Just something for consideration I wanted to say. We're too fast / mobile. We used to have to take cover and clear paths back when wall running was still a thing. Like those grineer maps where we wanted to get on the upper platform for a vantage point? Had to take the elevator or a slow wall run up a pillar.

Now what I mean by this being a problem is for example hypothetically, a difficult enemy would be maybe a 100+ bombard or the Wolf right? As an extreme case for scale, what if every enemy in a mission was one? In the current state, with how mobile we are, most people probably wouldn't have any issues just bullet jumping and dodge rolling past an entire map of them, not to mention the problems it causes with groups not sticking together. With how much freedom of movement we've been given, I believe it means the scaling of enemies isn't actually the source of the problem because no matter what the scale is, and whatever the solution ends up being, it may not improve the situation if DE just makes changes to enemies that we can still skip past anyways.

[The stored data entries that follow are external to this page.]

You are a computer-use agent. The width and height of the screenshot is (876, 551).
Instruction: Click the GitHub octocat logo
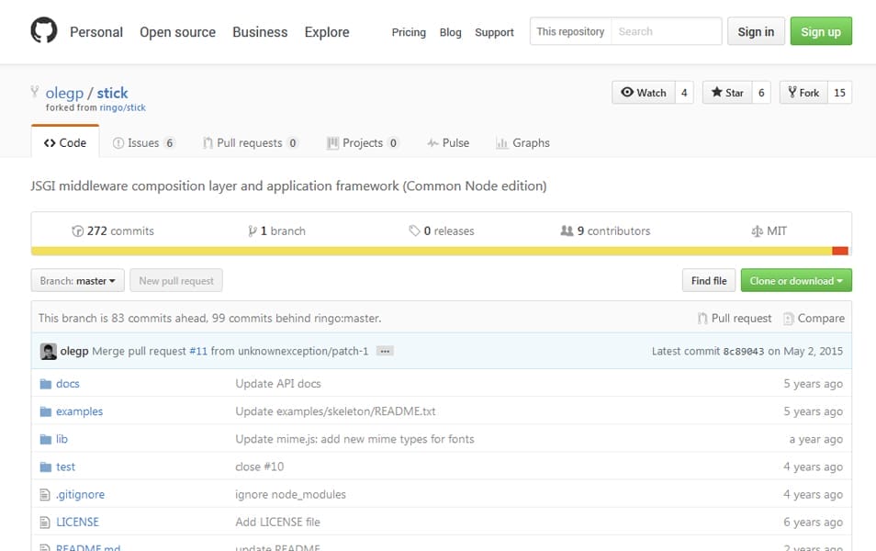[43, 31]
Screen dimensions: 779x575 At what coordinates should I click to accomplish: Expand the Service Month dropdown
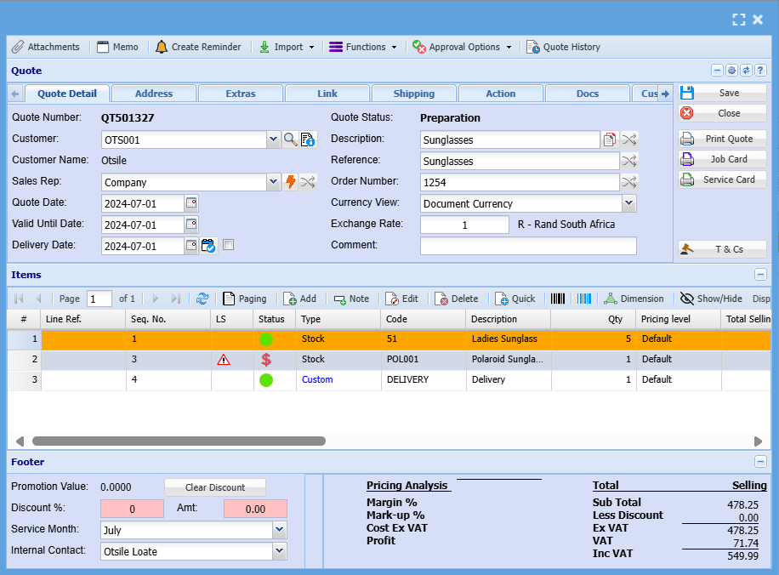coord(279,530)
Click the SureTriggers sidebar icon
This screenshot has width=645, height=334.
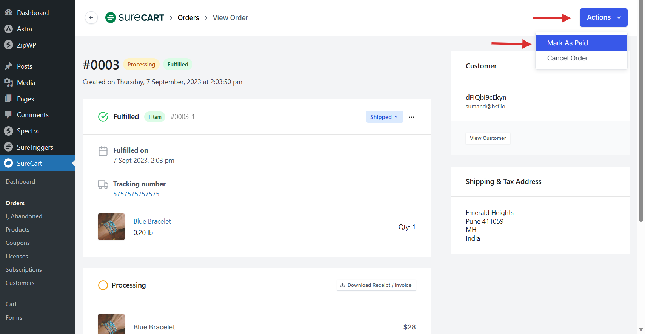click(8, 147)
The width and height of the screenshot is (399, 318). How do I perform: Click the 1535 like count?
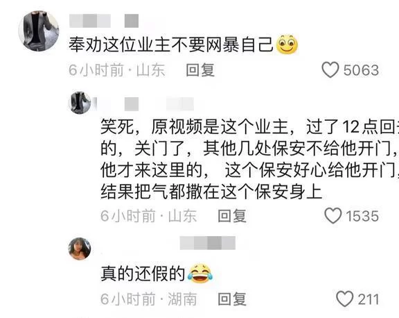pos(362,216)
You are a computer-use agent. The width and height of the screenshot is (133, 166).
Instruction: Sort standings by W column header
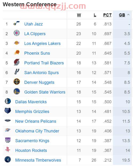click(x=79, y=15)
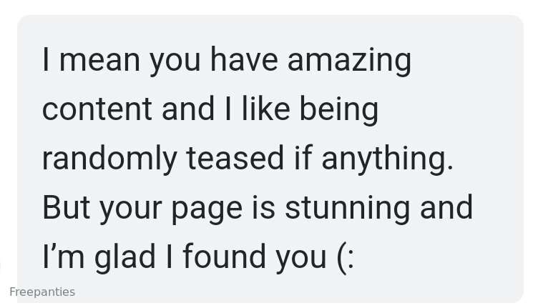Click the "(:" smiley at message end
Image resolution: width=533 pixels, height=308 pixels.
point(346,258)
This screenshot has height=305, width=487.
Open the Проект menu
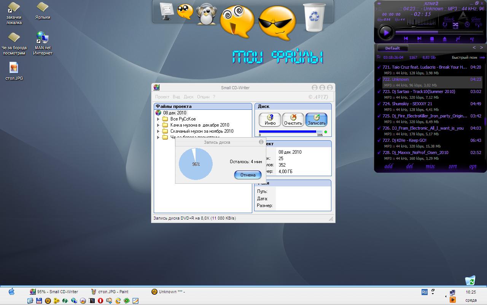162,97
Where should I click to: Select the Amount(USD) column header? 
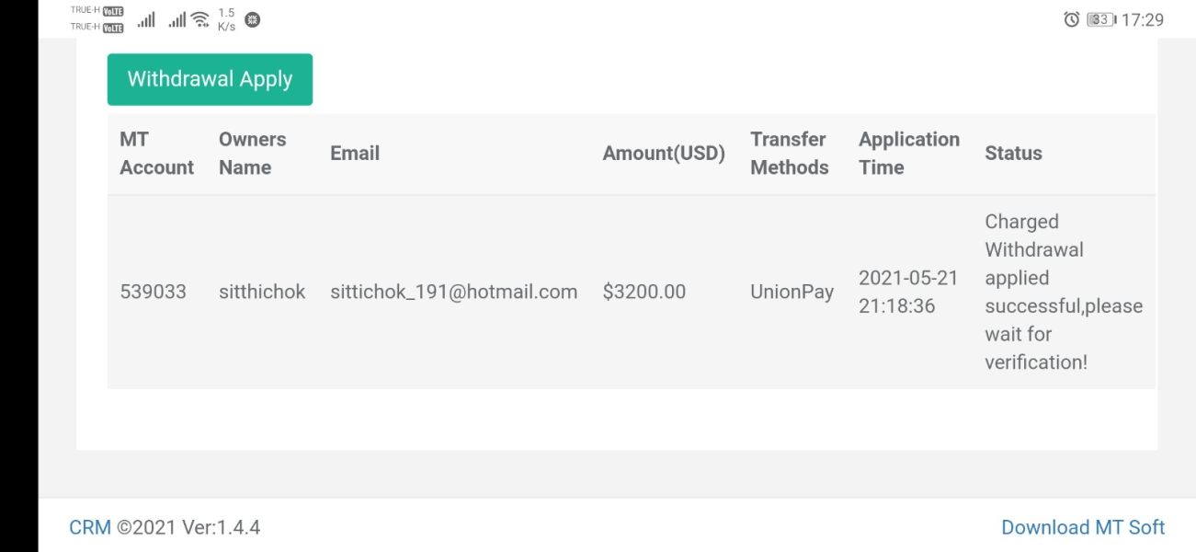(x=664, y=154)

On this I can actually agree with. We are a bit too mobile for our own good; there isn't something in the game currently that can even remotely keep pace with even a newbie player when they want to get somewhere fast. 

THere are several ideas to counter this, from bringing back the Stamina bar (I personally miss it, but that would probably make a lot of other people angry and rage about it.) to buffing mobility for Manics/Bursas.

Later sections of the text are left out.